— Activity —
Retype each entry below exactly. Do not carry any image over.

*** Given entries Section Begins ***

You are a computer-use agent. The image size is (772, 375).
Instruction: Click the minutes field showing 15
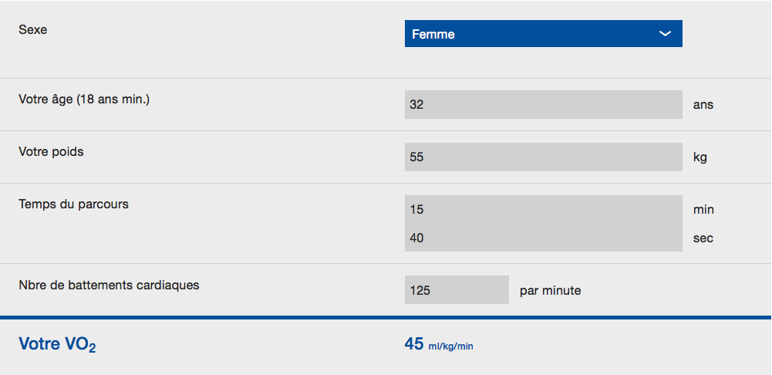544,209
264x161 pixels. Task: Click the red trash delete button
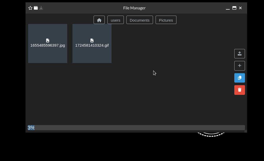pyautogui.click(x=240, y=90)
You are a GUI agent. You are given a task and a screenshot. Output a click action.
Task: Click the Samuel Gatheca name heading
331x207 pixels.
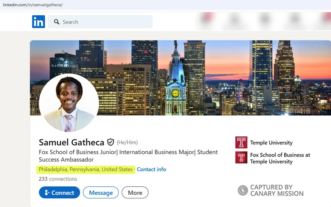[72, 142]
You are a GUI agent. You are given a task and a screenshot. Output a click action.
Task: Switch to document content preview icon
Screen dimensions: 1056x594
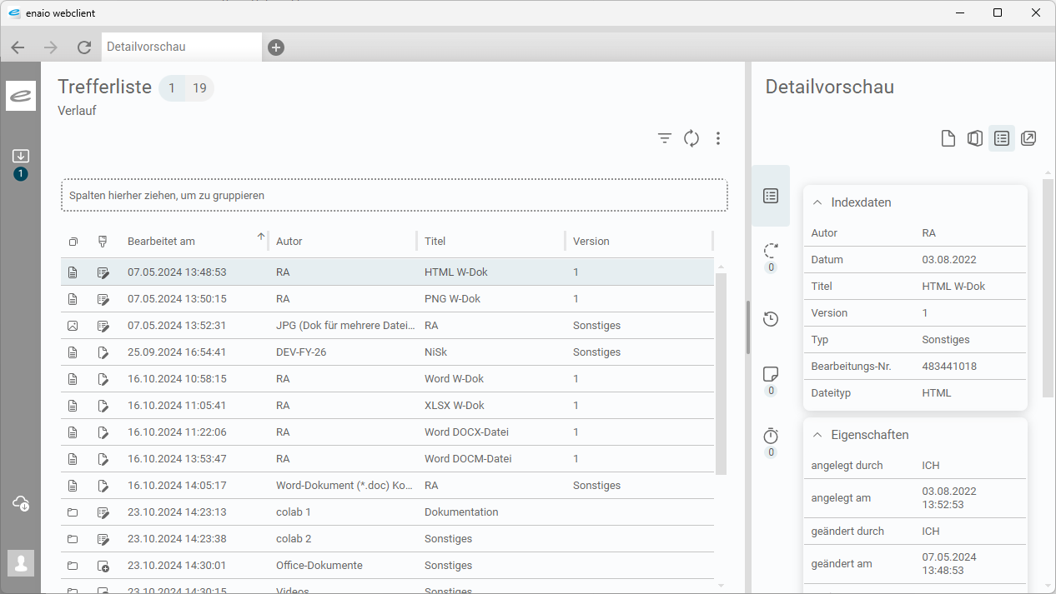[x=948, y=138]
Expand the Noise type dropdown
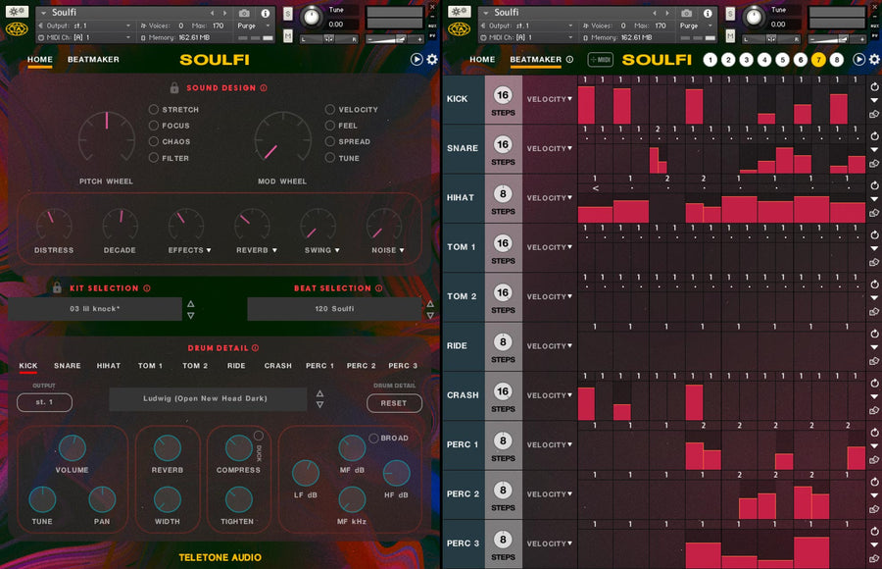The image size is (882, 569). (387, 250)
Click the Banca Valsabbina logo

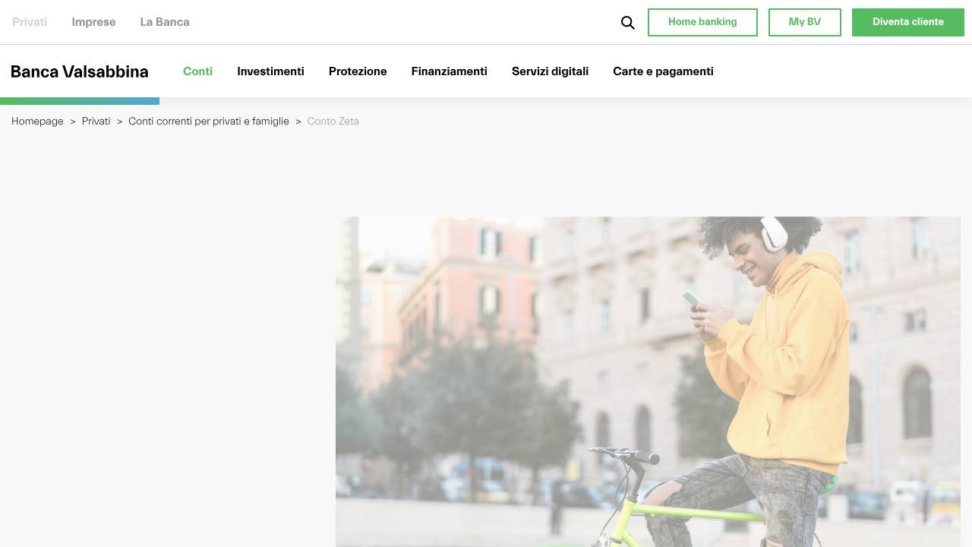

*** Given entries Section Ends ***

— Written answer —
You are a computer-use agent. The image size is (772, 375).
Instruction: Click the minutes field showing 15
544,209
264x161 pixels. Task: Click the red trash delete button
pyautogui.click(x=240, y=90)
You are a GUI agent. You are given a task and a screenshot. Output a click action.
Task: Click the Samuel Gatheca name heading
331x207 pixels.
[72, 142]
You are a GUI agent. You are given a task and a screenshot. Output a click action.
Task: Switch to document content preview icon
Screen dimensions: 1056x594
[x=948, y=138]
Expand the Noise type dropdown
The image size is (882, 569). (387, 250)
Click the Banca Valsabbina logo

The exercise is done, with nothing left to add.